I wish to digress for a minute. Anyone that knows me knows that I assert that free will is a stunted myth in the lives of most people: their natural, instinctive fatalism is because they are mostly determined by their animal inner drives and impulses, and by a social environmental owned by Lucifer where groupism, group-oriented, ignorance and malice are the norms.

People do have a priori status of enjoying free will, but it is a weak psychic component in comparison to the internal and external forces controlling the wills of most people. As and if one maverizes, one's consciousness, rational powers, sentience, and reasoning abilities are consciously released and engaged, and then one's will, now a free agency habit, now second nature, as the good, conscious self-controls its will, then the will is "free".

Notice how Pinocchio the puppet is controlled by nature (chaos?) and society (order) and he has to become free by being very kind, and very brave, ethically ramping it up to the max, so to speak. Once he is so engaged, he is a puppet no more. I have no idea what Jordan's concept of free will is, but my theory seems implicit in Pinocchio's journey from controlled, amoral robot to alive, self-controlling, good agent and knight for good in the universe.

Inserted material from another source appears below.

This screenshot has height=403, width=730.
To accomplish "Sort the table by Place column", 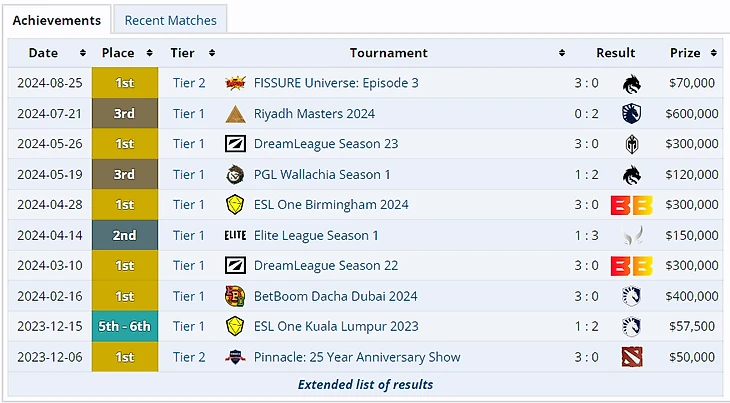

Peterson seems to regard too much chaos or too much order as not good for individuals or for society. Too much of either extreme breeds evil, tyranny, violence, fanaticism, tribal strife, inequality, injustice and groupism. Only the consciousness of the free, maverizing individual and individuator (my interpretation) Pinocchio allows for the free, ethical hero to blend chaos and order in a way that is personal, original and countenanced by God or Being itself.